Neuromancer by William Gibson – A Book Club Review

Neuromancer by William Gibson – A Book Club Review

It feels like a while since I wrote a book club review … in fact its been about 7 weeks. We postponed our last book club meeting until after Easter and then (confession time) I couldn’t attend due to illness! Laura had chosen the 1984 novel Neuromancer by William Gibson. I was disappointed to miss this months book club as this was the one read I really needed to discuss with the group … but more about why later.

Neuromancer by William Gibson

Neuromancer is a science fiction novel written 30 years ago. Gibson is credited with coining the term cyberspace and launching the cyberpunk generation … think of films such as Bladerunner, The Terminator, and The Matrix (which Neuromancer is said to have inspired).

Neuromancer by William Gibson

Set on a futuristic Earth, Gibson’s debut novel tells the story of Case, a washed-up computer hacker hired by a mysterious employer to pull off the ultimate hack.

Matrix is a world within the world, a global consensus-hallucination, the representation of every byte of data in cyberspace . . .

Case had been the sharpest data-thief in the business, until vengeful former employees crippled his nervous system. But now a new and very mysterious employer recruits him for a last-chance run. The target: an unthinkably powerful artificial intelligence orbiting Earth in service of the sinister Tessier-Ashpool business clan. With a dead man riding shotgun and Molly, mirror-eyed street-samurai, to watch his back, Case embarks on an adventure that ups the ante on an entire genre of fiction.

I was excited by Gibson’s novel, with his futuristic vision of cyberspace and the Internet … years before we were even aware how much our lives would be changed by online shopping! I love the idea of the author as a visionary. Tapping into a subculture and seeing a alternate future (albeit a bleak one). Imagining what is possible in a way that is entertaining, thought-provoking and creative … before we’re even aware that such a future is imaginable ourselves.

So what was the problem? Why my desperate need to discuss this novel with my book club pals?

I needed someone to explain to me what was going on…

Despite my anticipation to read Gibson’s novel … I grew up watching Bladerunner and I am a great fan of The Matrix … I found the plot confusing. I found myself turning to Wikipedia for a plot outline … never a good sign. Gibson offers no explanation of his characters or the world they inhabit. He throws you into their subculture, slang and concepts. As a reader you’re forced to go along with it and hope it makes sense later on.

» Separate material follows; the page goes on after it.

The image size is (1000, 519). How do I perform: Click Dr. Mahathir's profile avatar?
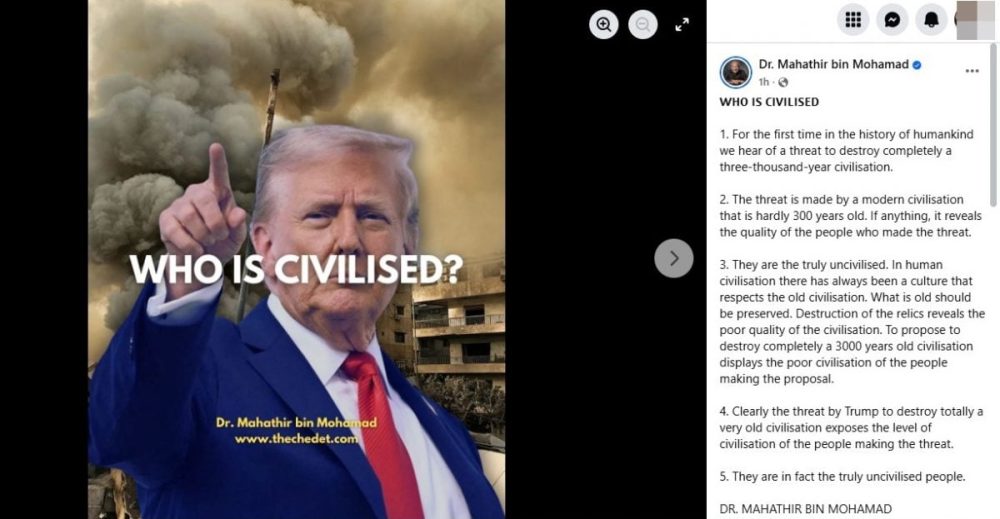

Unfortunately for me, I didn’t manage to hack my way into the language or cultural norms of the world Gibson created. While cyberspace has made its way into our everyday language, many of his other terms of reference haven’t. Perhaps this might account for my confusion, as I felt lost for most of the novel and never got into the rhythm of his prose. It was a shame, I really wanted to enjoy Neuromancer. However, looking through Goodreads, there are plenty of people who love Gibson’s novel. There’s no denying its influence.

My recommendation … if sci-fi is your thing or your intrigued by the novel which coined the term cyberspace, give Neuromancer a try. You never know, it may speak to you better than it did to me.

Neuromancer by William Gibson

“Cyberspace. A consensual hallucination experienced daily by billions of legitimate operators, in every nation, by children being taught mathematical concepts… A graphic representation of data abstracted from banks of every computer in the human system. Unthinkable complexity. Lines of light ranged in the nonspace of the mind, clusters and constellations of data. Like city lights, receding…”
William Gibson, Neuromancer

2 responses

  1. Agree totally, Neuromancer is tough going for a lot of readers, Gibson really was unforgiving in terms of expecting readers to jump right in. I was an impressionable geek when I read it years ago and part of the mind blowing appeal was just how difficult to grasp the sub-culture was. I also didn’t like Case much, he’s a conceited prick at times, and I think that was a deliberate choice by Gibson too.
    I re-read last month and still enjoyed it although it’s presentation of cyberspace hasn’t aged well. Now older, I understand a little more about the interrelationship that Case has with the secondary characters.
    When it all starts going to hell and the war flashbacks begin the writing fell a bit in quality, and I still smile at the concept of Rastafarian space men.